Ah, but those were simpler times — before the Great Recession of 2008 that wiped out retirements and laid bare our rigged system that has ignited the class warfare that may define every succeeding American generation and political battle unless we do something about it. We all can agree on the fact that every misplaced decimal on a tax return yields a flurry of letters and threatened legal action for us peans while financial fraud committed on a massive scale goes unpunished by our government — and even rewarded.
The key stuff:
1) Real wages have been stagnant or declining for decades for 90% of workers. Source: Inequality.org.
2) American remains separate and unequal, divided by race. The American Dream is accessible by geography and skin color. Source: Inequality.org.

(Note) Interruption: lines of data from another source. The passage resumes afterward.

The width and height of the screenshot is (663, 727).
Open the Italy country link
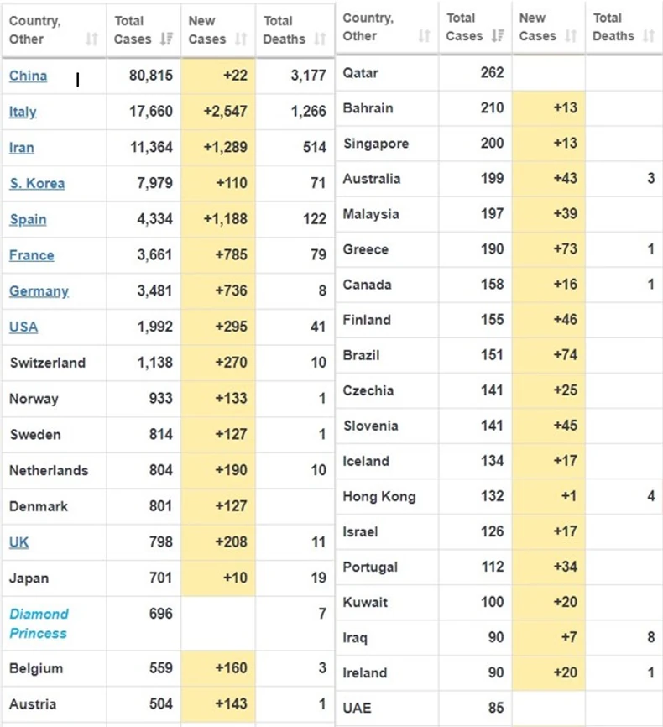tap(23, 112)
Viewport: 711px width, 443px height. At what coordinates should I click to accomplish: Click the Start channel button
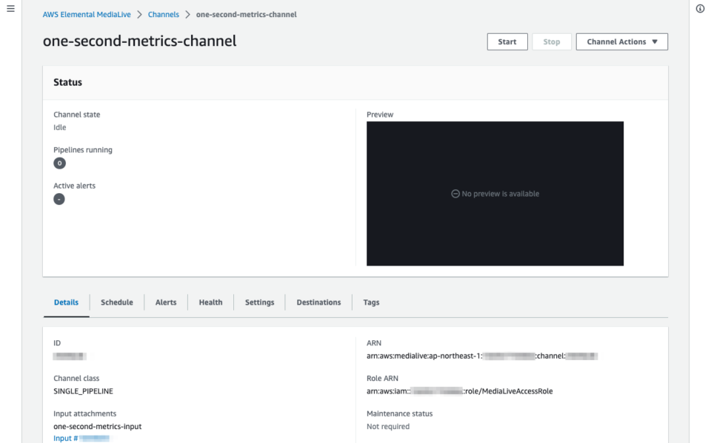pyautogui.click(x=507, y=41)
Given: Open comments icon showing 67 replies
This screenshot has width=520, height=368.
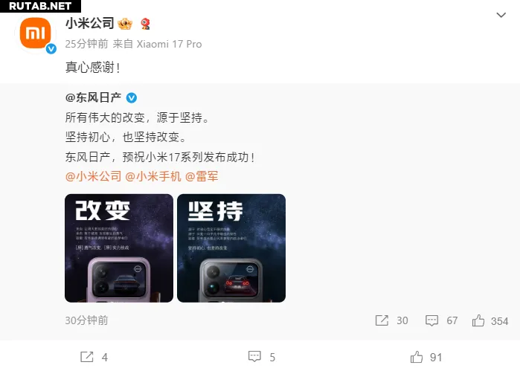Looking at the screenshot, I should [x=431, y=320].
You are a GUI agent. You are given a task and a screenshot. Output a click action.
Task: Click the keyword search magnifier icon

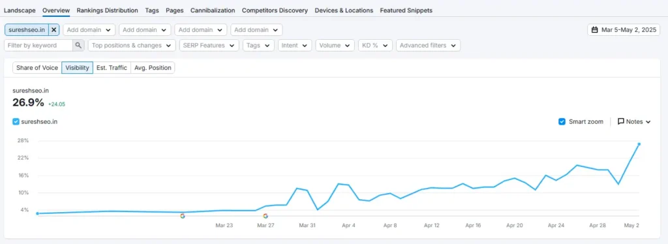[78, 45]
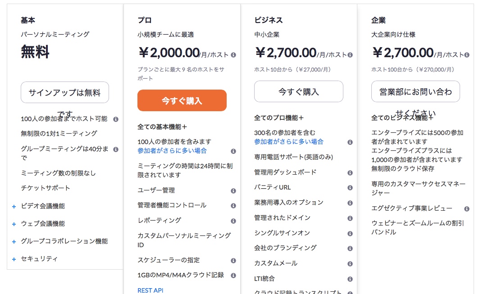Click info icon beside Pro plan price
Screen dimensions: 479x294
coord(233,55)
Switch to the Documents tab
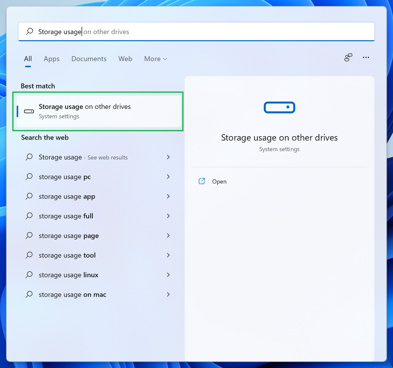The width and height of the screenshot is (393, 368). coord(89,59)
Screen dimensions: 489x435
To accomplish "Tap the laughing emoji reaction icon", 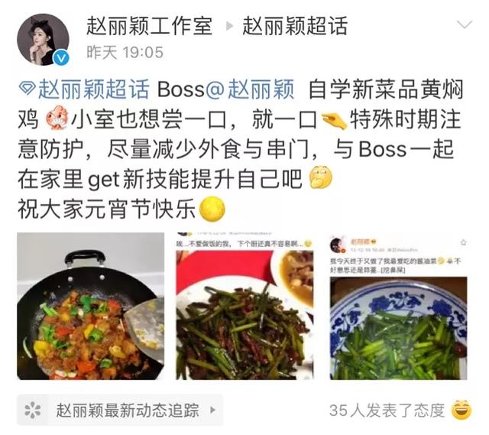I will 461,410.
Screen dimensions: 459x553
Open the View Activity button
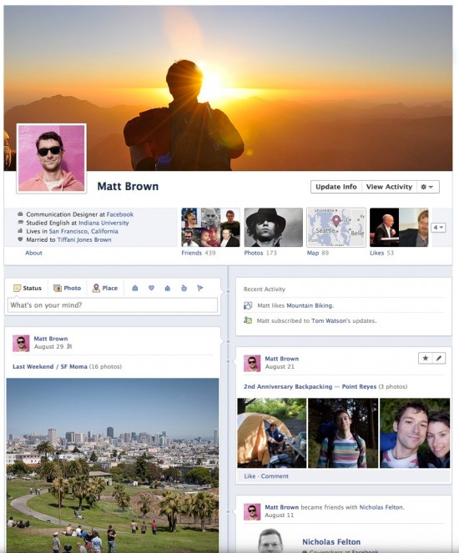click(x=389, y=187)
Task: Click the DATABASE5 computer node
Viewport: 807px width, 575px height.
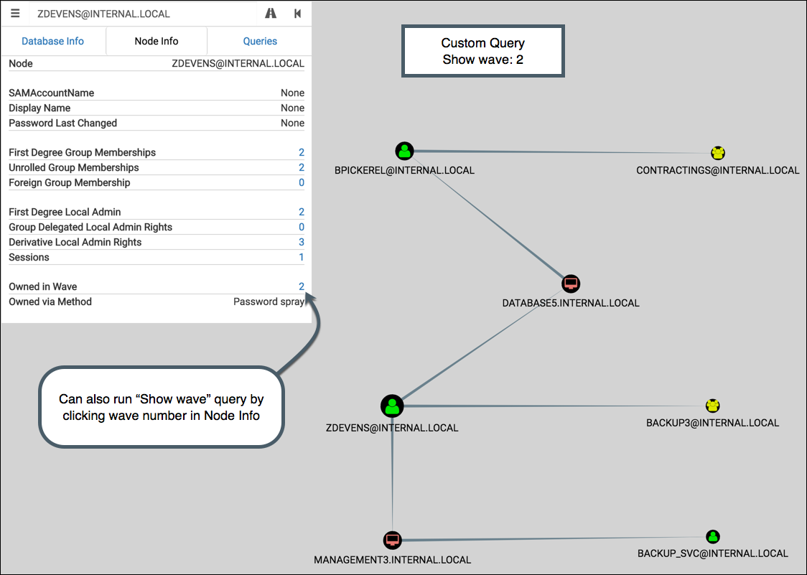Action: coord(571,284)
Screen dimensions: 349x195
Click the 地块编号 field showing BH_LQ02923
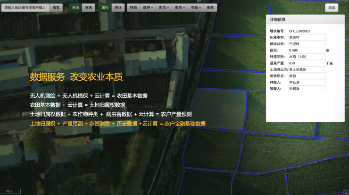306,31
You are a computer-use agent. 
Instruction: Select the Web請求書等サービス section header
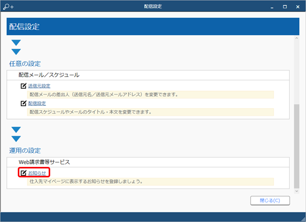[148, 162]
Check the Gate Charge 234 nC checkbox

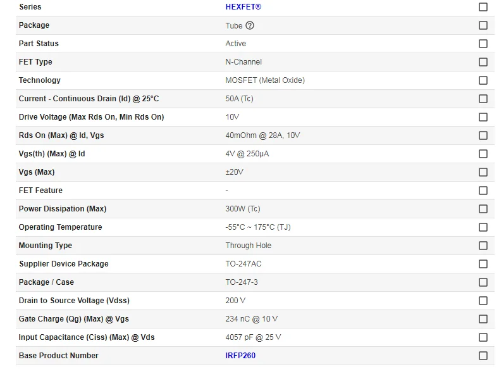coord(483,319)
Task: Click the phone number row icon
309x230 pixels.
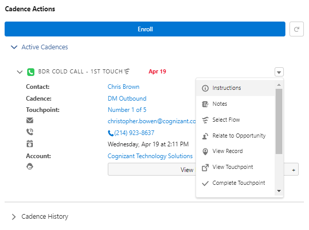Action: click(x=30, y=132)
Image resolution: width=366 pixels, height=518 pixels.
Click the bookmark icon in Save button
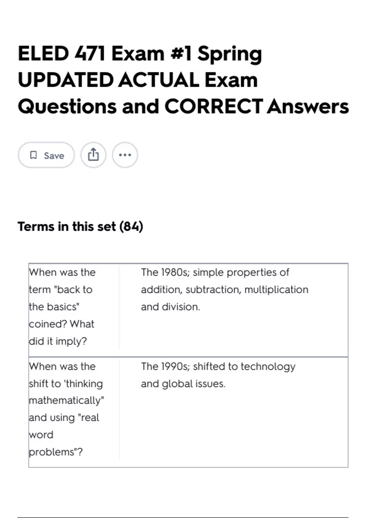click(33, 155)
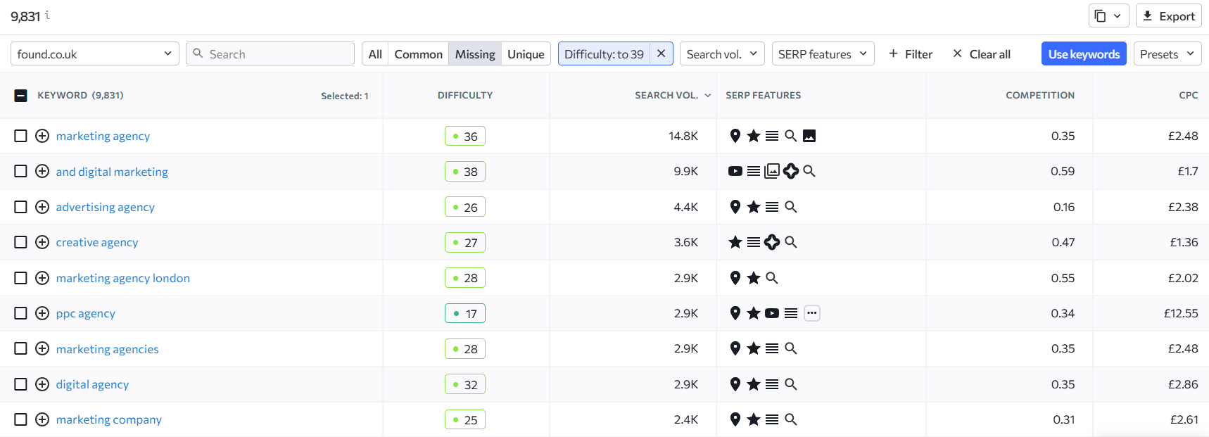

3) The banks who swept away a good portion of U.S. wealth in 2008 are doing well. Both the 401(k)s and real estate that most people rely on to build wealth, less so. A brief reminder that this man-made crisis was brought on through massive fraud that pushed low-income homeowners into subprime mortgages while trading on said mortgages through complex financial products and taking on massive debt to do so, thus imperiling both the banks and the financial system as a whole. The taxpayers bailed them out, and the federal government never followed through on indicting any of the major players who perpetrated the fraud … or some such thing. It’s too unbelievable to be true, right?
Interestingly, bank profits (net income) has really seesawed in the intervening years, but, in May, hit an all-time high. Source: Federal Reserve of St. Louis.
This is the big picture. The game is rigged. The playing field of the so-called American Dream — the idea being hard work can put anyone from any background at the top — unequal and unattainable. The varying 2020 Democratic field will get at this in their own way and so will Trump. Because bitterness and revenge are his personal rocket fuel, he is a master of prodding the ever-present festering wound of people feeling both screwed over and finding ways to constantly remind his supporters that things are getting better for those in cities and people of color while “real America” gets left behind. He’s leaning hard into those ugly politics the second time around. (No, he won’t be impeached.)
And I have the feeling that how both the Trump Tax Cuts are defined and feel on the ground will play a big role, stated or not. While the average Trump supporter might not care that critics have maligned the tax overhaul from day one as being largely a giveaway for corporations and the ultra-rich, they will know whether they got anything out of it — or whether it exacerbated the bigger trends that have left most Americans pissed off for decades.
So far, wage and employment trends look decent in the Trump era — although these are macros numbers that I, personally, don’t have much trust in, under any president. Still, it’s difficult to tell whether Trump’s 2017 tax overhaul have contributed to a growing economy, according to The Washington Post’s Phillip Bump. And I wonder whether people will get what they expect from the IRS after filing their tax returns next month.
What is unequivocal, Bump writes, is corporate profits saw an immediate spike from the 2017 tax overhaul.
It may be months, or years, before we know the full effect of the Trump tax cuts. But economists don’t sound bullish. And I think we’ll know more soon. But as one researcher put it in Barron’s: “Despite efficiency gains overall, the poorest households can expect to be worse off because of the tax reform. The richest households will fare better, in large part because they own corporate stocks.”
How quickly that reality becomes true — and how people are feeling this time next year — will have a profound effect on what resonates for either side.